Generic Listing Extractor

Works for any repeating card/list pattern:

async def extract_listings(page, container_sel, field_map):
    """
    Extract data from repeating elements.

    field_map: dict mapping field names to CSS selectors.
    Special suffixes:
        ::attr(name)  — extract attribute instead of text
        ::html        — extract innerHTML
    """
    items = []
    cards = await page.query_selector_all(container_sel)

    for card in cards:
        item = {}
        for field_name, selector in field_map.items():
            try:
                if "::attr(" in selector:
                    sel, attr = selector.split("::attr(")
                    attr = attr.rstrip(")")
                    el = await card.query_selector(sel)
                    item[field_name] = await el.get_attribute(attr) if el else None
                elif selector.endswith("::html"):
                    sel = selector.replace("::html", "")
                    el = await card.query_selector(sel)
                    item[field_name] = await el.inner_html() if el else None
                else:
                    el = await card.query_selector(selector)
                    item[field_name] = (await el.text_content()).strip() if el else None
            except Exception:
                item[field_name] = None
        items.append(item)

    return items

With Price Parsing

import re

def parse_price(text):
    """Extract numeric price from text like '$1,234.56' or '1.234,56 EUR'."""
    if not text:
        return None
    # Remove currency symbols and whitespace
    cleaned = re.sub(r'[^\d.,]', '', text.strip())
    if not cleaned:
        return None
    # Handle European format (1.234,56)
    if ',' in cleaned and '.' in cleaned:
        if cleaned.rindex(',') > cleaned.rindex('.'):
            cleaned = cleaned.replace('.', '').replace(',', '.')
        else:
            cleaned = cleaned.replace(',', '')
    elif ',' in cleaned:
        # Could be 1,234 or 1,23 — check decimal places
        parts = cleaned.split(',')
        if len(parts[-1]) <= 2:
            cleaned = cleaned.replace(',', '.')
        else:
            cleaned = cleaned.replace(',', '')
    try:
        return float(cleaned)
    except ValueError:
        return None

async def extract_products_with_prices(page, container_sel, field_map, price_field="price"):
    """Extract listings and parse prices into floats."""
    items = await extract_listings(page, container_sel, field_map)
    for item in items:
        if price_field in item and item[price_field]:
            item[f"{price_field}_raw"] = item[price_field]
            item[price_field] = parse_price(item[price_field])
    return items

Pagination Handling

Next-Button Pagination

The most common pattern. Click "Next" until the button disappears or is disabled.

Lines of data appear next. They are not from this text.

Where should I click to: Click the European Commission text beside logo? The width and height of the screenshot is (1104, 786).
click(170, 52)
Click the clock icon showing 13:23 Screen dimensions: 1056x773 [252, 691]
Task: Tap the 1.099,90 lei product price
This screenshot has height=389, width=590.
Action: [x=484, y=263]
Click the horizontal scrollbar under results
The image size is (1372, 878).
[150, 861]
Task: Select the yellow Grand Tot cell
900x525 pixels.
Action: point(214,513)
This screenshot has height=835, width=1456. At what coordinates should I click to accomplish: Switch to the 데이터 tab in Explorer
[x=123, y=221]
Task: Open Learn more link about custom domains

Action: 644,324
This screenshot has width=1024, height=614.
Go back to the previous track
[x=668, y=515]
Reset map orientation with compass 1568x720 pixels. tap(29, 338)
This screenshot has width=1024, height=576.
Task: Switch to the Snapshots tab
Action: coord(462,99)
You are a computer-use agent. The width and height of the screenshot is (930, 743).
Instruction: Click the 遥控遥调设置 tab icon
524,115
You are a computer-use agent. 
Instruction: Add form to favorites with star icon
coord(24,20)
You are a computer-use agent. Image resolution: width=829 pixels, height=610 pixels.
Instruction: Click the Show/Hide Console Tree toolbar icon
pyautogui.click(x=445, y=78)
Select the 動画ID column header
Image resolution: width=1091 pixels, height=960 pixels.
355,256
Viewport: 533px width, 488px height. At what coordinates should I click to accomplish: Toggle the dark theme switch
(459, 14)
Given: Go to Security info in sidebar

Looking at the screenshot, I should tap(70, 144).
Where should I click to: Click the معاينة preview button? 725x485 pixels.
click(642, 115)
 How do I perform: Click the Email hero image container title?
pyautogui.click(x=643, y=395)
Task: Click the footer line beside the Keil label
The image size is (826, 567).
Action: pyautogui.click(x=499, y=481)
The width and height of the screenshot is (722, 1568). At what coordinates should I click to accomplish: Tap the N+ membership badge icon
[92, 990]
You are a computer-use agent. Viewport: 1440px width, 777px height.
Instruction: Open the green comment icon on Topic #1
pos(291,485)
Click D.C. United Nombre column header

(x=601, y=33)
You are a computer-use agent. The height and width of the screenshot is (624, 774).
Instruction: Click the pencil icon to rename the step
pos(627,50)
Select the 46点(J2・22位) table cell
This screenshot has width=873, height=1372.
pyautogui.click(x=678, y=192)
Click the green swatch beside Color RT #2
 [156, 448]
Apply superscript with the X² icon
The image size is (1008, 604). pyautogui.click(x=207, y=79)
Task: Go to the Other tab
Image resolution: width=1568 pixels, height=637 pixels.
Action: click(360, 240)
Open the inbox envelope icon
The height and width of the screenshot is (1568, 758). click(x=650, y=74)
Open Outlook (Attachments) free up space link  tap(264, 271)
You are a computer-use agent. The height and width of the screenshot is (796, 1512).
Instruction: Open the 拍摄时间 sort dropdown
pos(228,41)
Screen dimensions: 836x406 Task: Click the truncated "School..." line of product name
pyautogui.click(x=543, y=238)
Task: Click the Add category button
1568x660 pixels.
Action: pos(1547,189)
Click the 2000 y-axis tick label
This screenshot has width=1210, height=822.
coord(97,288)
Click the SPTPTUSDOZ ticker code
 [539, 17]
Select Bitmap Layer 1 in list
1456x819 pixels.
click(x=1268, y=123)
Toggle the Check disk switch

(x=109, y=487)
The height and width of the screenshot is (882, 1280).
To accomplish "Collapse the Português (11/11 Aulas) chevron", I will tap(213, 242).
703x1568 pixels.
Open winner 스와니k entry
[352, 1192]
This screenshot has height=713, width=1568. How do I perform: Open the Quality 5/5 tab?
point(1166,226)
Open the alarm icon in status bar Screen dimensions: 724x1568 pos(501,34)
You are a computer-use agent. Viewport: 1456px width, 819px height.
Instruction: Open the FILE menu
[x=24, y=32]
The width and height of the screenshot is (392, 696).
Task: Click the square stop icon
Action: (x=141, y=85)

async def paginate_via_next_button(page, next_selector, content_selector, max_pages=100):
    """
    Yield page objects as you paginate through results.

    next_selector: CSS selector for the "Next" button/link
    content_selector: CSS selector to wait for after navigation (confirms new page loaded)
    """
    pages_scraped = 0

    while pages_scraped < max_pages:
        yield page  # Caller extracts data from current page
        pages_scraped += 1

        next_btn = page.locator(next_selector)
        if await next_btn.count() == 0:
            break

        try:
            is_disabled = await next_btn.is_disabled()
        except Exception:
            is_disabled = True

        if is_disabled:
            break

        await next_btn.click()
        await page.wait_for_selector(content_selector, state="attached")
        await page.wait_for_timeout(random.randint(500, 1500))

URL-Based Pagination

When pages follow a predictable URL pattern:

async def paginate_via_url(page, url_template, start=1, max_pages=100):
    """
    Navigate through pages using URL parameters.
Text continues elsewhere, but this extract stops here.